At admittance the physician on duty evaluated the patients' need for PICU on a scale with scorings 1-4 (1 representing no need to 4 representing absolute need). Four categories of reasons for admittance to PICU were noted (1: Patient's own wish, 2: Need of close observation from diagnostic or medical reasons, 3: Reduction of stimuli, or 4: Control of behaviour). If more than one reason was present, the physician indicated the dominating category. "Physician's prediction" is an index defined by giving the patients with category 4 reason for admittance the scorings on "patients' need" of PICU, and the rest of the patients value 0. "Physicians prediction" therefore has scorings 0-4 with increasing value indicating increasing assumed probability for violent or threatening incidents.
The patients were systematically examined for substance use at admittance, at evaluation with ward psychiatrist the first weekday after admittance, and at discharge from PICU. In the first period (November 13 2000 to March 25 2001) (n = 56), urine samples were analysed on clinical suspicion of substance use.
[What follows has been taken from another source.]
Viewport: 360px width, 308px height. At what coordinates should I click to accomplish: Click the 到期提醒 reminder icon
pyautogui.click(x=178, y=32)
In the second period (October 1 2001 to March 21 2002) (n = 62), all admitted patients had urine- and blood samples taken within a few hours after admission.
Diagnoses according to ICD-10 Diagnostic criteria for research  were set by consensus in the department's staff, including at least three specialists in psychiatry of whom at least two personally had examined the patient.
All data were analysed using the Statistical Package for the Social Sciences (version 11.0). Demographic and clinical variables were described using means and frequencies. Independent t-tests were used to compare differences between groups. Multiple logistic regression forced-entries were performed to examine the extent of the predictor variables' associations with SOAS-R incidents. The variable SOAS-R was categorised as incidents and non-incidents. Relative risk (RR) was calculated with Fischer's exact test and a generalized mixed model with Poisson distribution of SOAS-R incidents. The missing values were replaced with the mean score for each item. Statistical significance was defined as a two-tailed p < 0.05.
The study was approved by "The Regional Medical Research Ethics Committee, Central Norway."